The "usual" procedure for password recovery is to break into the switch during boot, set the config register to ignore the startup-config, reboot the switch into a "no-config" state (where you can easily enter enable mode), copy the startup-config to the running-config, update the enable password, save the running config, reset the config register to its previous value & reboot.
The procedure I found for recovering a 4500-X in VSS mode suggests that both switches should be power-cycled & break their boot sequences at the same time, vs one at a time. The procedure also makes note that you should have the running-config on hand prior to starting password recovery, since in this procedure the running-conifig, rather than the startup-config, is the basis for preserving the switch's configuration.
The way I was going to approach this task was to first powercycle one switch in the cluster & break into it's boot sequence. I understand from the VSS password recovery procedure that at this point, you must erase the switch's VSS index number (effectively put it in standalone mode) before the config register can be changed to ignore the startup-config. Once that was done, I was planning on rebooting the switch so it would load with no configuration, then I would extract the startup-config to a text file. If (hopefully) that configuration is not using password encryption, then I will know the enable password and can simply restore the config register and VSS index number variables respectively, and let it rejoin the cluster. Then I can go in and update the password normally.
If the passwords are encrypted, this creates a problem as once I load the startup-config & change the enable password on this switch, the config files will no longer match when the switch rejoins the cluster. Given that this switch is the "newcomer", I'm guessing that the configuration of the active switch will take precedence and overwrite the config with the updated password.
So is there any way to recover one switch in a cluster while the other one stays up (and then, vice-versa for the other switch) without incurring a significantly disruptive outage?
Thanks for the reply, but it didn't really answer my questions about what will happen when I try to get the switch with the updated password back into the VSS cluster. From what Ive read, it seems like re-joining the cluster in that way will cause the switch to be rebooted & have it's configuration overwritten with that of the active switch's configuration, which will wipe out the updated password.
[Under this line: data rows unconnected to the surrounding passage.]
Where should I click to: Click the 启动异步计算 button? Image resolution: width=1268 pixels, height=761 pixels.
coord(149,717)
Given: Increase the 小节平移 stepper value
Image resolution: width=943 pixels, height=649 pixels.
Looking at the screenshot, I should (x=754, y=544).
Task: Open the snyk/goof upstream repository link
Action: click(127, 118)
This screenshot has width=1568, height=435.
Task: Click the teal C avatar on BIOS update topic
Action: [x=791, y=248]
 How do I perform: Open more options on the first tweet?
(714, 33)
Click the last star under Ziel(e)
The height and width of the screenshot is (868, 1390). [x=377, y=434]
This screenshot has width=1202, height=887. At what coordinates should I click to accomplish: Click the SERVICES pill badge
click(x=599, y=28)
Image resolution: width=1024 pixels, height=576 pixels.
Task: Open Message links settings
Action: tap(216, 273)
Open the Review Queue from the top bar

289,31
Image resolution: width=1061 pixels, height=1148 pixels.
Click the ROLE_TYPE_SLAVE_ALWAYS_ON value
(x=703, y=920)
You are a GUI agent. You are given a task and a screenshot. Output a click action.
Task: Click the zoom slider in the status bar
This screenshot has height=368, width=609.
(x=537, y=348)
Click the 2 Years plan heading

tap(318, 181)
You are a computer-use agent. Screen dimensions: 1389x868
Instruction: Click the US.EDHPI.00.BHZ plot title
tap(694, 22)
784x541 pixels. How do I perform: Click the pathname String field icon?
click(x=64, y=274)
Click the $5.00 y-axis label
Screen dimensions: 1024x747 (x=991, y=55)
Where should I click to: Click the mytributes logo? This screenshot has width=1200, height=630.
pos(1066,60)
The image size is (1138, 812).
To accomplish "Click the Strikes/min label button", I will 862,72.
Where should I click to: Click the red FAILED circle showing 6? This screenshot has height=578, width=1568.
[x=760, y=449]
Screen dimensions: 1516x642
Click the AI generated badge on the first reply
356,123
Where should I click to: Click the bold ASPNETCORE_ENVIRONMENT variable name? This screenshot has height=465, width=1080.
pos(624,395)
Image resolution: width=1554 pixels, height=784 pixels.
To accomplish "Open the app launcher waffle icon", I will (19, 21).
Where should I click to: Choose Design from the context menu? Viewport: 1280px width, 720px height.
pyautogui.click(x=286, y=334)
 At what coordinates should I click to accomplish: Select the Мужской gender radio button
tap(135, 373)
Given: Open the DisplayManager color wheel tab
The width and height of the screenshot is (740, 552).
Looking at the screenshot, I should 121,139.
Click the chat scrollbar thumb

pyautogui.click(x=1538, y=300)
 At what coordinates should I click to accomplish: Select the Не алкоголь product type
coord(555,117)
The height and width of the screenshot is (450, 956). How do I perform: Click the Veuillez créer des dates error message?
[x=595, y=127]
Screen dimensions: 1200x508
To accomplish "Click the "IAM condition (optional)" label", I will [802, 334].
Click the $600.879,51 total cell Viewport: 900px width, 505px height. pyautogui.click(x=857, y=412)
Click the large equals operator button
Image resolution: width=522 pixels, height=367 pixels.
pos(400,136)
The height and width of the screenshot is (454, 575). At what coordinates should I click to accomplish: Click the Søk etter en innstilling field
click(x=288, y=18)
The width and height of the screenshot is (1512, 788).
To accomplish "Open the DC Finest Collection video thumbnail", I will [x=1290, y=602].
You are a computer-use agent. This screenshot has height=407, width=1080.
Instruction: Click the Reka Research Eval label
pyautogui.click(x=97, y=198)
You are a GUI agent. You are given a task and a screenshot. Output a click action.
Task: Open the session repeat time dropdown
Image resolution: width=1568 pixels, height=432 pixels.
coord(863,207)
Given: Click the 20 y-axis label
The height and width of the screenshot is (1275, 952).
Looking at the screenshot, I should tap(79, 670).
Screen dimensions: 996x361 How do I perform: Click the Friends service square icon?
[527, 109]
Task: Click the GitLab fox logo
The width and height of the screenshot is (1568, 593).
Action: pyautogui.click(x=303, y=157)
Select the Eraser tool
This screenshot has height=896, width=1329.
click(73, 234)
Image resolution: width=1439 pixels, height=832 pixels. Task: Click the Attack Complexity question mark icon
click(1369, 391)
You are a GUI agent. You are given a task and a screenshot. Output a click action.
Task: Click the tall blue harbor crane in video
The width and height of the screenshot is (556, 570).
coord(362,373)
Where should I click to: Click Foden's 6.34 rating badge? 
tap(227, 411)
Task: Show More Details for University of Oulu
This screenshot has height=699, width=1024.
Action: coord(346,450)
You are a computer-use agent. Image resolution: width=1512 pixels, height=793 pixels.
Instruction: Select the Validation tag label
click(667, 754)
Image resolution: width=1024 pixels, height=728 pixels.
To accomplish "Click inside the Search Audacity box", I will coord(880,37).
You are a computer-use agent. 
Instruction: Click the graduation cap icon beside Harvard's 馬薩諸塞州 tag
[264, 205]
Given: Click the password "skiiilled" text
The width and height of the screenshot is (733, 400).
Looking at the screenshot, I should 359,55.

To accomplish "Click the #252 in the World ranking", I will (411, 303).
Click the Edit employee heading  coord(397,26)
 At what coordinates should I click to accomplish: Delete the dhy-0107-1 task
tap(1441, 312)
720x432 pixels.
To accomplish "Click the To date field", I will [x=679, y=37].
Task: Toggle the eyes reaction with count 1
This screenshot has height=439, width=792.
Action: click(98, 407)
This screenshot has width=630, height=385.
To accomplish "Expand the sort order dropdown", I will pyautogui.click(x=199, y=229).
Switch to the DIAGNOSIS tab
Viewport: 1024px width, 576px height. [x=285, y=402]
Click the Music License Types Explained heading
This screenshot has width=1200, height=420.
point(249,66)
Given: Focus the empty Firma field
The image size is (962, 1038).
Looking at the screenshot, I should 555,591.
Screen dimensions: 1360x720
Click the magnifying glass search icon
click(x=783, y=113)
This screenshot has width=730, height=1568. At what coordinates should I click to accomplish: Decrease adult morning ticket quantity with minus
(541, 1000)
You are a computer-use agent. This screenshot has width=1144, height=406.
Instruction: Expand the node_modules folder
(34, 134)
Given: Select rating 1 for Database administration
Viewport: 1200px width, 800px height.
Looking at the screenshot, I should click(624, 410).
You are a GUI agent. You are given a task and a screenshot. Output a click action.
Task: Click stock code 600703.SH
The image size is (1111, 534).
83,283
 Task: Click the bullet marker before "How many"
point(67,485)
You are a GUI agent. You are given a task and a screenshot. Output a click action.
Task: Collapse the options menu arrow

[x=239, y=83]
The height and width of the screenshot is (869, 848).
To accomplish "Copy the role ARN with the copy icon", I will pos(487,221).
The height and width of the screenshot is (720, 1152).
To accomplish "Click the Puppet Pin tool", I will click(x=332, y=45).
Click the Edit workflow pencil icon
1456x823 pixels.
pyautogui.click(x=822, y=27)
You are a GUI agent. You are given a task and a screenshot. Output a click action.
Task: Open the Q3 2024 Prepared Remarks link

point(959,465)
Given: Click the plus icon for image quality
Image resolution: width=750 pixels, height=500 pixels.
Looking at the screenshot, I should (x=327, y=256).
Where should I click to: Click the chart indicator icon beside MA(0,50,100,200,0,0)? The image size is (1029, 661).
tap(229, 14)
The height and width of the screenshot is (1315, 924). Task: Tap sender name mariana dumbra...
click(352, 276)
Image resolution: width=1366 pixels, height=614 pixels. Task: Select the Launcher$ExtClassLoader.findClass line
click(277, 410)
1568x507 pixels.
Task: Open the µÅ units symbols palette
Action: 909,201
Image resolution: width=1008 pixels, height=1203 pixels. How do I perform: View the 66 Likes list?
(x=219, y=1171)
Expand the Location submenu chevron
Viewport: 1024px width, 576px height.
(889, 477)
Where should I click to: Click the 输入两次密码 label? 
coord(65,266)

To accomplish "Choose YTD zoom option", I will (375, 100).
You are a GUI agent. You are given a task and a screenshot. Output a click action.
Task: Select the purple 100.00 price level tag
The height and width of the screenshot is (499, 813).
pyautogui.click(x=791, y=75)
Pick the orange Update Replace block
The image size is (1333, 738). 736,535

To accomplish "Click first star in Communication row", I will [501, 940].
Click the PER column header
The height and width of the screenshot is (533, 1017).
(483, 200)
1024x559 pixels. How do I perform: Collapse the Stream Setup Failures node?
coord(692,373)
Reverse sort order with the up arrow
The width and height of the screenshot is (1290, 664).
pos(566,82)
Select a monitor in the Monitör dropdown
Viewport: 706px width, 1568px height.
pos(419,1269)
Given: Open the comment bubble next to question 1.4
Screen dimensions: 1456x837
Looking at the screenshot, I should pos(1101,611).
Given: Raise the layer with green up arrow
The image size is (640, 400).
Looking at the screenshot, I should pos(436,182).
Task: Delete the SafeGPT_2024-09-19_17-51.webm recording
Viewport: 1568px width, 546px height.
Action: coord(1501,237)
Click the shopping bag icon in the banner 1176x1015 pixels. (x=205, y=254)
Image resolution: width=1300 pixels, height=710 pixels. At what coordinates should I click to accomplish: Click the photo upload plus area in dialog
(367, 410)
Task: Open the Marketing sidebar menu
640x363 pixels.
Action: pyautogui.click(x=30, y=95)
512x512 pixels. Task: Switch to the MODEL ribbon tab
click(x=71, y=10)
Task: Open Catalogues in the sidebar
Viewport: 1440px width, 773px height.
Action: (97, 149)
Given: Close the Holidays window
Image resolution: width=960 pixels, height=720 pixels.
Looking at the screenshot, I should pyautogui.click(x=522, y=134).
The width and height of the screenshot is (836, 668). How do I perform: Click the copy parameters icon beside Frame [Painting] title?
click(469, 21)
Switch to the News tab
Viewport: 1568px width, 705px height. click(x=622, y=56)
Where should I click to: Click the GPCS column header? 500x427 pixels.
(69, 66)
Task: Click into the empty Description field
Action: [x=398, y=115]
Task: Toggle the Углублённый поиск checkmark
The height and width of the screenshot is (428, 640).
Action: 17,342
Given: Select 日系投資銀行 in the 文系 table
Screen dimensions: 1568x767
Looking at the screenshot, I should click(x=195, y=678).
Thanks for the reply, but it didn't really answer my questions about what will happen when I try to get the switch with the updated password back into the VSS cluster.
If you want to change the password, it has to be done on the active supervisor card.
Let me re-run the scenario:
Let's say that the old sys admin has left. He took the passwords with him and didn't tell anyone.
You have a chassis with dual supervisor cards in them and you want to do a password recovery. So here's what I propose you do:
1. Pull the standby supervisor card (active supervisor card still active so the system is still running);
2. Perform password recovery on the standby supervisor card;
3. Change the passwords on the standby supervisor card;
4. REMOVE the Active supervisor card (all system goes down) and ERASE the config; and
5. Insert the standby supervisor card (with new passwords) -- Standby supervisor card now becomes active
Yes, I like your procedure, but my concern is that there are two switches running as a VSS pair, meaning that they share one configuration. So I could remove one switch from the VSS pair & leave one to keep the network up with (theoretically) minimal disruption. I could then follow the recovery procedure you suggest. But if I understand how VSS works in this scenario, when I go to re-join that switch to the VSS pair, as part of paring the switches the active switch (the one that was still running the network) will cause the joining switch to reboot, and overwrite the joining switch's configuration with the configuration from the active switch. That will put us back where we started from. What I'm looking for is a way to accomplish this without taking the network down during the procedure (if possible).